How to get register token output values ?
are first 5-tokens [CLS] + 4x [REG] tokens?
Yes, num_prefix_tokens is 1 cls + 4 x reg for these models: https://github.com/huggingface/pytorch-image-models/blob/a6fe31b09670289dbc8e99a0cfae23de355534c9/timm/models/vision_transformer.py#L497-L498
easiest way to get them is forward_features() and take the [1:5] in the flattened output, or you can use forward_intermediates() to get the prefix tokens for all blocks
oo = mm.forward_intermediates(torch.randn(2,3,518,518), return_prefix_tokens=True)
>>>
oo[1][-1][1].shape
torch.Size([2, 5, 768])
output there is a tuple of the final features and block output features, each block output is a tuple of spatial features and prefix tokens when return_prefix_tokens is set to True.

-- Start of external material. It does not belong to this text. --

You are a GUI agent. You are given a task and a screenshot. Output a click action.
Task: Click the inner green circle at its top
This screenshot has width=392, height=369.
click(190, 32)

Hi! I just would like to ask if what I did below is correct (please see screenshot)
So you said that the easiest way to get the prefix token embeddings is using forward_features()
and take the first 5 in the sequence. I did that (top) and compared it to using forward_intermediates()

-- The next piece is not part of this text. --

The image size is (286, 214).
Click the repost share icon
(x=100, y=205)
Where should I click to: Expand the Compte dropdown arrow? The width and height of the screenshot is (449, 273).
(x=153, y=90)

... However, their outputs are different. Is there something that I have missed? Would appreciate your help! Thank you so much :)
EDIT: I was able to show that they're the same... I forgot to add norm=True
argument in forward_intermediates()
. Hope this helps!
Hi! It's me again. Just one more question:
Screenshot below is taken from (https://github.com/facebookresearch/dinov2/blob/main/MODEL_CARD.md)

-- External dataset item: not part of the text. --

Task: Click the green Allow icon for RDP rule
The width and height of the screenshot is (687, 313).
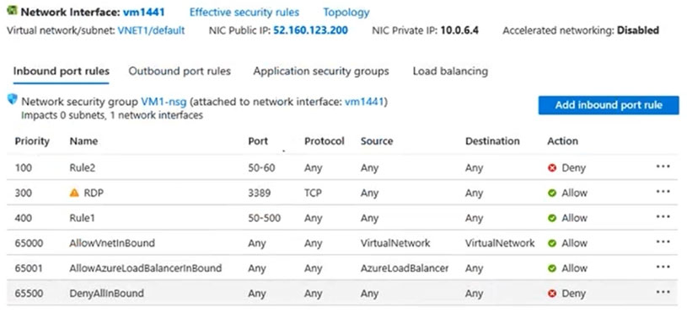Action: tap(552, 193)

As I've understood there's a total of 261 tokens (1 class + 4 prefix + 256 patch tokens). Now, going back to the timm
version, the output shape is (1, 1374, 768)
. Is the 1374
semantically equivalent to the 261
i.e., is the 1374
the sequences of tokens? How was it able to come up with this versus the 261
? Thank you :-)
dinov2 models I think are 518x518 by default ... so 37*37 spatial patches 1 + cls token + 4 reg tokens = 1374 ... it would be 261 if you resized and used 224x224 images
your snippets above are correct if you want both cls + reg tokens together, if you want just the regs then slice [1:5] to get the 4 reg tokens.